◆ **MATERIAL SHOWN**:

---*---

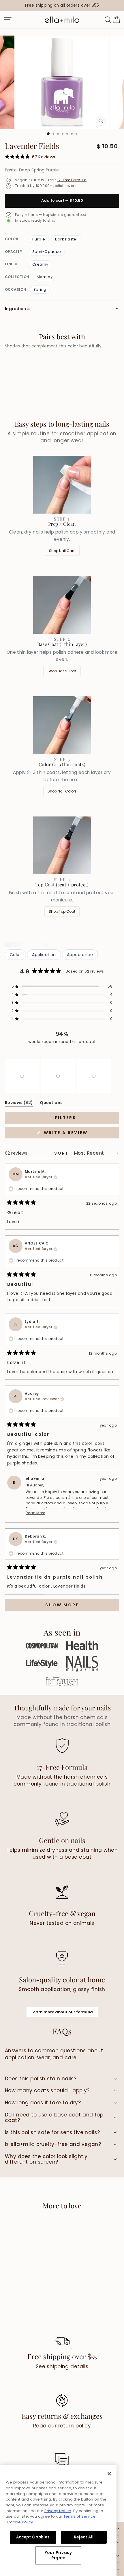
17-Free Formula (72, 180)
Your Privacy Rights (58, 2555)
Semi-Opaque (46, 251)
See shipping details (62, 2366)
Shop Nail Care (62, 550)
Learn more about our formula (62, 2012)
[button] (62, 986)
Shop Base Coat (62, 670)
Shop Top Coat (62, 911)
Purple (38, 239)
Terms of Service (79, 2516)
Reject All (84, 2537)
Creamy (40, 264)
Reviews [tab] (19, 1103)
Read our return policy (62, 2425)
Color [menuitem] (15, 955)
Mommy (44, 276)
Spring (39, 289)
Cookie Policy (20, 2522)
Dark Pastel (66, 239)
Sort (62, 1153)
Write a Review (78, 1133)
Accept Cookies (33, 2537)
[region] (62, 5)
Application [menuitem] (44, 955)
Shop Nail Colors (62, 791)
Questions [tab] (51, 1103)
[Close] (109, 2473)
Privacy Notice (57, 2511)
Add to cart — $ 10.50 (62, 200)
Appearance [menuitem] (80, 955)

---*---

◆ **TASK TO CARRY OUT**: Retype exactly, please, only the lines of the entries that run from the one containing "Dark Pastel (66, 239)" to the last.

◆ **RESPONSE AREA**:
Dark Pastel (66, 239)
Sort (62, 1153)
Write a Review (78, 1133)
Accept Cookies (33, 2537)
[region] (62, 5)
Application [menuitem] (44, 955)
Shop Nail Colors (62, 791)
Questions [tab] (51, 1103)
[Close] (109, 2473)
Privacy Notice (57, 2511)
Add to cart — $ 10.50 (62, 200)
Appearance [menuitem] (80, 955)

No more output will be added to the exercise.